Rain turns from petulant drizzle into bilious torrent as we check into the modest, 10-bedroom former residential home handsomely converted by Jo Campbell and her partner. These two Brits from the rainy north sensibly decided a few years ago to up sticks and head to the furthest tip of Africa. Derwent House, located in the upmarket, residential neighbourhood of Tamboerskloof, is so discreet that it comes across positively bashful from the outside. Adjacent to Gardens, this patch is a jumble of video stores, Vietnamese restaurants and handsomely curvy, vaguely art deco Thirties apartment blocks that look like they would be perfect in LA as retirement homes for ageing Hollywood stars.
Our bedroom at this boutique bolthole is on the small side but is demurely decorated in muted hues of greys and browns that create a simple, but homely sensation. There is a fine view from the window looking down upon the swimming pool: a sizable beast, complete with waterfall, hugged by wooden decking and some slinky black sunloungers. As the turbulent skies darken for a Saturday night on the town my other half and I enjoy a ferociously good shower that creates a steam mist throughout the room that even Shackleton would have lost his bearings in.
Dinner is just down the road at the beloved Societi Bistro on Orange Street. It’s a candle-lit warren of rooms where we make the most of South Africa’s reputation for seafood by attacking giant plates of oysters from the west coast of the country and a gobsmacking long-fin tuna-adorned Niçoise salad. Staggering back along the nearby nightlife hub of Long Street a few hours – and cocktails, beers and tequilas – later, we discover there is free port and brandy awaiting us in Derwent House’s living room.
Gazing at paintings of solemn African faces painted by Mandela himself, and slumped in the modish brown leather sofas and easy chairs, we decompress over coffees and a night-time treat of free carrot cake. Meanwhile, even at this late hour, other couples are lazing unselfconsciously in front of the fire tinkering with their Macs. For vague edification, we plunder a pile of dog-eared travel guides to South Africa. The longer we spend here in this bush-meets-boho setting, the more we realise that Derwent House, is less a guesthouse, more like spending a weekend house-sitting for an alpha couple who are regularly jetting off to finalise blueprints for an art installation pieces in Zurich.
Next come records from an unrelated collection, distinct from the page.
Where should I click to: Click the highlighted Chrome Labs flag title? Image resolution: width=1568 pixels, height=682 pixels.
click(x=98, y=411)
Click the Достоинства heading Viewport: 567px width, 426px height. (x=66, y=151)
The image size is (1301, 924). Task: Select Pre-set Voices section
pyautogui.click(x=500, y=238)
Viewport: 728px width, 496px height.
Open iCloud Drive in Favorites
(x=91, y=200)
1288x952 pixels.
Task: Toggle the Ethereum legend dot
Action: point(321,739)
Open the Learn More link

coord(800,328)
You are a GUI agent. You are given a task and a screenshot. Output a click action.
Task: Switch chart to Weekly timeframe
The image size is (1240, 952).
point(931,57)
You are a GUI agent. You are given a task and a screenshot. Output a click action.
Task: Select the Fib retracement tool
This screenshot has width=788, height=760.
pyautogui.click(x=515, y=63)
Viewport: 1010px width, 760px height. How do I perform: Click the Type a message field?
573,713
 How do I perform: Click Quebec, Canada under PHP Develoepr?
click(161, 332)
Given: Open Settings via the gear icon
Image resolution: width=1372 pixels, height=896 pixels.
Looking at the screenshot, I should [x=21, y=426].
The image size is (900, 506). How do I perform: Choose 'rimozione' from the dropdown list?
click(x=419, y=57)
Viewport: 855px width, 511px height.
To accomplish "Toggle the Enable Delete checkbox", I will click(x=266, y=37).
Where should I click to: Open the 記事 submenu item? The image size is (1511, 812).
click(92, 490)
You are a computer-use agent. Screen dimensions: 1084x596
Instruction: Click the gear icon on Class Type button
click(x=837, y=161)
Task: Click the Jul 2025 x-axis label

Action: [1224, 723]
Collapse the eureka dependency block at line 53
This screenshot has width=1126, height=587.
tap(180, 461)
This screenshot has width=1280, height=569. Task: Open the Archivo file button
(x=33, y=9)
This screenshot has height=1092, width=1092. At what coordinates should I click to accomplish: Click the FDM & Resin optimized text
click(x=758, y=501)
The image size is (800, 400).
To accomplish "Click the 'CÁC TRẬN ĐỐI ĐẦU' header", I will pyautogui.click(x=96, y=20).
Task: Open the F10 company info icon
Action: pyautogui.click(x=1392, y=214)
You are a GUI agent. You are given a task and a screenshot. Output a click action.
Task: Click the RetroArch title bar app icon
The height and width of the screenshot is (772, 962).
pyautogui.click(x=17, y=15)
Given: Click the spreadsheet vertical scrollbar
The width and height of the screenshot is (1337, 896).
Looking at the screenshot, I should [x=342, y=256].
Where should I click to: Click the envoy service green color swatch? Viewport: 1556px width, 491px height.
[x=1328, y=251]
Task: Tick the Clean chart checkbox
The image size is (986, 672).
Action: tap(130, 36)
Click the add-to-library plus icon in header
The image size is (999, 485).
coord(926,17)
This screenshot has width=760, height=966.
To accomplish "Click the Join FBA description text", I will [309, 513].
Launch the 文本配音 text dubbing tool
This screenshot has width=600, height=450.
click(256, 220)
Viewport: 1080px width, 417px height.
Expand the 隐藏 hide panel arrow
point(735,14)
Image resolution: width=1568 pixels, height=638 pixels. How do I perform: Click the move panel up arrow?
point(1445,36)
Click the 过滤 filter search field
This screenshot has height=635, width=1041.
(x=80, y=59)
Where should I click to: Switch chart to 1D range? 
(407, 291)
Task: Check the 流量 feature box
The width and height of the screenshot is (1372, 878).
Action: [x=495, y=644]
Back in our room, we find the obligatory on-pillow chocolates but also, more intriguingly, a rolled-up scroll. Mrs Smith suggests rather unromantically that this must be our bill. Or a reminder that the port and brandy really was free. Instead, the small pamphlet reveals to us sunset and sunrise times for the next day, also flagging up celebrity birthdays and famous events that occurred on this date in history. I’m not sure what sends me to sleep first – the earlier tequila shots, or knowing that today 12 years ago, Chinese engineers successfully dammed the Yangtze River – but either way, we both slip into slumbers within seconds.
Uncharacteristically, there’s no let-up with the storm-sodden weather the following morning, but the offer of a sublimely good cooked breakfast – despite a power cut for half of Cape Town – is of no small compensation. Taking our morning coffees onto the balcony, Mrs Smith observes that how different the daytime atmosphere of Derwent House is. Couples bustle in and out, huddling over maps, plotting road trips up the Garden Route into the vineyards of the Western Cape. It feels like this is a hotel for people who want to get their missions accomplished with speed. This veranda now feels less suited to slow G&Ts with John Cheever types, more a rendezvous for hatching plans on how to make the most of the Mother City and its surroundings.
We depart from Derwent House for a trip up the lonely West Coast of the country, where bijou fisherman’s villages lie undisturbed and unironically rustic accommodation is the only option. Cosmopolitan Cape Town may be considered by many to be a sunny, liberal bubble at the edge of South Africa. And if Derwent House is anything to go by, it’s a stylish bubble that one hopes, even with power cuts and bedside trivia, won’t burst for many years to come.